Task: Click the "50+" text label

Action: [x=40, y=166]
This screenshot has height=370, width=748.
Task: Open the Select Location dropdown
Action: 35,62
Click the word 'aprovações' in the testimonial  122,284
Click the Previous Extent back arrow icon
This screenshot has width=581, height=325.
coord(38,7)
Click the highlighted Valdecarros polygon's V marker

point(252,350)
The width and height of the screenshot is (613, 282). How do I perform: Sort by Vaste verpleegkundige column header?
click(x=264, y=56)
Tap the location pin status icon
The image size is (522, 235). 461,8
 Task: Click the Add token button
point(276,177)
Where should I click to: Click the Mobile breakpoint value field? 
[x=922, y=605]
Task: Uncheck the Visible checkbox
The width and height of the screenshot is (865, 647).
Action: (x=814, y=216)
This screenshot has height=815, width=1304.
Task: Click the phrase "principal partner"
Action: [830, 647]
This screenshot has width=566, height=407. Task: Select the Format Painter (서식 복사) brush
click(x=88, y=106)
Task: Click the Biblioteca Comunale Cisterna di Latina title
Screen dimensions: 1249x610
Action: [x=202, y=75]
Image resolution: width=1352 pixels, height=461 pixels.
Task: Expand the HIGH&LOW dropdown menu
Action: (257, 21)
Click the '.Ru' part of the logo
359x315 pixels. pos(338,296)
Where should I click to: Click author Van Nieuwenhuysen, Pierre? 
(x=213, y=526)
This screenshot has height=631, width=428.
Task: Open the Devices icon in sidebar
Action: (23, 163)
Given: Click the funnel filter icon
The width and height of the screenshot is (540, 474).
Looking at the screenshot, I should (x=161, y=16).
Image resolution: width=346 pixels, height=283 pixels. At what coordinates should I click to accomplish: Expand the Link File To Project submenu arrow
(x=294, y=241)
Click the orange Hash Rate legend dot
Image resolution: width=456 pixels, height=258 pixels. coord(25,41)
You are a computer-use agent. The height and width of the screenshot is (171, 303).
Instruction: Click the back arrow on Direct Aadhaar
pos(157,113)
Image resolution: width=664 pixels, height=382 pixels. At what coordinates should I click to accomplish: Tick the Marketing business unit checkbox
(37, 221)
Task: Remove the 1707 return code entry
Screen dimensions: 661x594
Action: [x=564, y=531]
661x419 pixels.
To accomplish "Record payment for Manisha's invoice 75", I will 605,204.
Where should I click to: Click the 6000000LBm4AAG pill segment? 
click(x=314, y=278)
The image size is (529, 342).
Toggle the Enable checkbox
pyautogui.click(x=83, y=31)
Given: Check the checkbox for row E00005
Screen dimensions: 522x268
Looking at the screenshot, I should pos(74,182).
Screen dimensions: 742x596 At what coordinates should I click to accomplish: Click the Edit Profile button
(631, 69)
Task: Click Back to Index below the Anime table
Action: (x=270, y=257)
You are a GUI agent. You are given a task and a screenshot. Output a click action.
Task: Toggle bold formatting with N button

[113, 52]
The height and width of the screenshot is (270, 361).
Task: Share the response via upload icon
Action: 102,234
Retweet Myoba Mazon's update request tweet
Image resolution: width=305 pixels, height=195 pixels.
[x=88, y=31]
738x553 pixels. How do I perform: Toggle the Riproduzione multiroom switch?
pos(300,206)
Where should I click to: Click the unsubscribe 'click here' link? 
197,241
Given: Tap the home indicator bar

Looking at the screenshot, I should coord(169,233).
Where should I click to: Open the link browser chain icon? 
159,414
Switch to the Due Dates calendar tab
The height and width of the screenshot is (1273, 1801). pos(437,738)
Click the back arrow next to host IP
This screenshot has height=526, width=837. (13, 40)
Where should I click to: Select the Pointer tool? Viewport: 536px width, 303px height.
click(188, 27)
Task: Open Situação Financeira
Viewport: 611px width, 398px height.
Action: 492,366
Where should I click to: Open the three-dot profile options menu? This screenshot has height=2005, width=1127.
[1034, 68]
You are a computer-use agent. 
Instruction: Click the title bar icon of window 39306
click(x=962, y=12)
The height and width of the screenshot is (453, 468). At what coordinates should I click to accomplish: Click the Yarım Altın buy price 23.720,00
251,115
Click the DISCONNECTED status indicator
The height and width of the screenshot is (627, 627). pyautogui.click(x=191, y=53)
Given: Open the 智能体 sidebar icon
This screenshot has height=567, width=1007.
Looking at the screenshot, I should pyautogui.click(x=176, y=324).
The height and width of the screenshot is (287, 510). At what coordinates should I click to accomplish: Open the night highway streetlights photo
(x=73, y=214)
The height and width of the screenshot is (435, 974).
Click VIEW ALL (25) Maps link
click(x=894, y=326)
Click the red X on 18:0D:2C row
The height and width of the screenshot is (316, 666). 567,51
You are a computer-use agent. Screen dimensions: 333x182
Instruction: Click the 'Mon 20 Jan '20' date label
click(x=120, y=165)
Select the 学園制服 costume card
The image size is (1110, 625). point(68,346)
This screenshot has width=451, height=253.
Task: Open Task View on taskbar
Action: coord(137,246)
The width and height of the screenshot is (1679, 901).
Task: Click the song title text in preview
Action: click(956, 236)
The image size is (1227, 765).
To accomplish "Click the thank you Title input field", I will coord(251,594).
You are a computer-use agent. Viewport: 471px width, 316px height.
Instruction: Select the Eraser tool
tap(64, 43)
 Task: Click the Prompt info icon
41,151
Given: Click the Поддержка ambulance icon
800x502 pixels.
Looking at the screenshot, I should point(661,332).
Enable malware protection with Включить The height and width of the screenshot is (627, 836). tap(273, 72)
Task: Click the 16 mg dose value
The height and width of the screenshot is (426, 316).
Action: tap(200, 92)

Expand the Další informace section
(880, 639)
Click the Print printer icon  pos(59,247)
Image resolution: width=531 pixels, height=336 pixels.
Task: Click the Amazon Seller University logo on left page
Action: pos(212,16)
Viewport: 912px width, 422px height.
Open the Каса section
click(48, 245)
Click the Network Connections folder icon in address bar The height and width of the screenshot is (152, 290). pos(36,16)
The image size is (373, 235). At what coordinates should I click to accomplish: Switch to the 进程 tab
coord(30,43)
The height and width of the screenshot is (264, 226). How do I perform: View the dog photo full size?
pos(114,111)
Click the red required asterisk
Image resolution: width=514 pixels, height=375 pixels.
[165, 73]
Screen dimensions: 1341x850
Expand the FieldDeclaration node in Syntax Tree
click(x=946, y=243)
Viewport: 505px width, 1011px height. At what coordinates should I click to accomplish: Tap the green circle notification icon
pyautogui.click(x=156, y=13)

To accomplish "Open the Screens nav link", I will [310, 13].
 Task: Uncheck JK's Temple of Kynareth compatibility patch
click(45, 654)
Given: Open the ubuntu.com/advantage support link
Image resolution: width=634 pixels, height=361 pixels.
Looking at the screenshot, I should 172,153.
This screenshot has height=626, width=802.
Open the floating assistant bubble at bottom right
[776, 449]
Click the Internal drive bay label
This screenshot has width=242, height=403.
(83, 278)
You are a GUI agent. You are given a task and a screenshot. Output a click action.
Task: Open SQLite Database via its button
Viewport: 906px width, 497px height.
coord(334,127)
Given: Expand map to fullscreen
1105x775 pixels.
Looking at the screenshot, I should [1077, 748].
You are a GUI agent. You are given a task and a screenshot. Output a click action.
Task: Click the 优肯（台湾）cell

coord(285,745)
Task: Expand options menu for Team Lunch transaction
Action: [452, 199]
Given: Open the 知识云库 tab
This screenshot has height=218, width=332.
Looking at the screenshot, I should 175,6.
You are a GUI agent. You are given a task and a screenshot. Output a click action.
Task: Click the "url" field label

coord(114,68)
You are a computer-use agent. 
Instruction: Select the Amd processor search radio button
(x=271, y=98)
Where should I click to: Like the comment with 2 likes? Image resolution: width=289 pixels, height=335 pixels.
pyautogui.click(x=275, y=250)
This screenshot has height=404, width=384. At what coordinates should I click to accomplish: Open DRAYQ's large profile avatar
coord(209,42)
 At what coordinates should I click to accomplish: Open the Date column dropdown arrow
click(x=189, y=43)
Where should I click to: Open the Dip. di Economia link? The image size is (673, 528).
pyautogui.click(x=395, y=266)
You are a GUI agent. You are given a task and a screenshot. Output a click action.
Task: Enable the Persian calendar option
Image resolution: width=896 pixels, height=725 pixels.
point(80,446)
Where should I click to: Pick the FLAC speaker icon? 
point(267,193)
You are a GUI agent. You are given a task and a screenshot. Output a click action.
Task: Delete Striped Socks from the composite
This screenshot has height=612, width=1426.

→ EXERCISE OBJECTIVE
Please give again the lines above between the line holding "The width and height of the screenshot is (540, 474)." and the line holding "Task: Open Situação Financeira", inclusive, exactly as they are and with nothing added.

→ YOUR RESPONSE
The width and height of the screenshot is (540, 474).
Looking at the screenshot, I should (x=161, y=16).
Image resolution: width=346 pixels, height=283 pixels. At what coordinates should I click to accomplish: Expand the Link File To Project submenu arrow
(x=294, y=241)
Click the orange Hash Rate legend dot
Image resolution: width=456 pixels, height=258 pixels. coord(25,41)
You are a computer-use agent. The height and width of the screenshot is (171, 303).
Instruction: Click the back arrow on Direct Aadhaar
pos(157,113)
Image resolution: width=664 pixels, height=382 pixels. At what coordinates should I click to accomplish: Tick the Marketing business unit checkbox
(37, 221)
Task: Remove the 1707 return code entry
Screen dimensions: 661x594
Action: [x=564, y=531]
661x419 pixels.
To accomplish "Record payment for Manisha's invoice 75", I will 605,204.
Where should I click to: Click the 6000000LBm4AAG pill segment? 
click(x=314, y=278)
The image size is (529, 342).
Toggle the Enable checkbox
pyautogui.click(x=83, y=31)
Given: Check the checkbox for row E00005
Screen dimensions: 522x268
Looking at the screenshot, I should pos(74,182).
Screen dimensions: 742x596 At what coordinates should I click to accomplish: Click the Edit Profile button
(631, 69)
Task: Click Back to Index below the Anime table
Action: (x=270, y=257)
You are a GUI agent. You are given a task and a screenshot. Output a click action.
Task: Toggle bold formatting with N button

[113, 52]
The height and width of the screenshot is (270, 361).
Task: Share the response via upload icon
Action: 102,234
Retweet Myoba Mazon's update request tweet
Image resolution: width=305 pixels, height=195 pixels.
[x=88, y=31]
738x553 pixels. How do I perform: Toggle the Riproduzione multiroom switch?
pos(300,206)
Where should I click to: Click the unsubscribe 'click here' link? 
197,241
Given: Tap the home indicator bar

Looking at the screenshot, I should coord(169,233).
Where should I click to: Open the link browser chain icon? 
159,414
Switch to the Due Dates calendar tab
The height and width of the screenshot is (1273, 1801). pos(437,738)
Click the back arrow next to host IP
This screenshot has height=526, width=837. (13, 40)
Where should I click to: Select the Pointer tool? Viewport: 536px width, 303px height.
click(188, 27)
Task: Open Situação Financeira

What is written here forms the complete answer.